-------- The data
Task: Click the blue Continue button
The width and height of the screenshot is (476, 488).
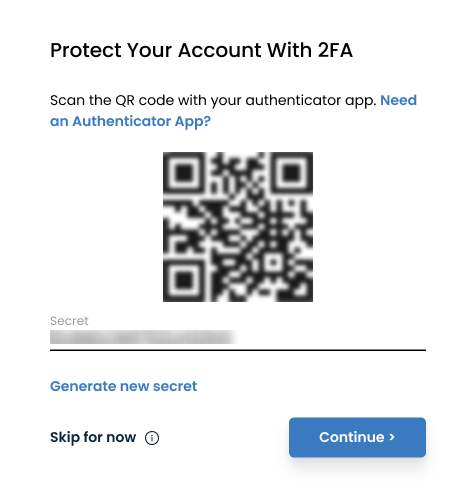Action: (357, 437)
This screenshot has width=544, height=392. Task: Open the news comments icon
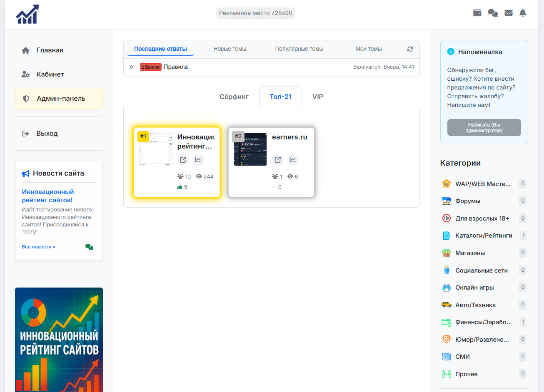point(89,247)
----------------
Work item
Return exactly the lines that begin with the one containing "The width and" and end with the final line of the data above; include no pictures.

Answer to this exercise
The width and height of the screenshot is (476, 488).
Action: (357, 437)
This screenshot has width=544, height=392. Task: Open the news comments icon
point(89,247)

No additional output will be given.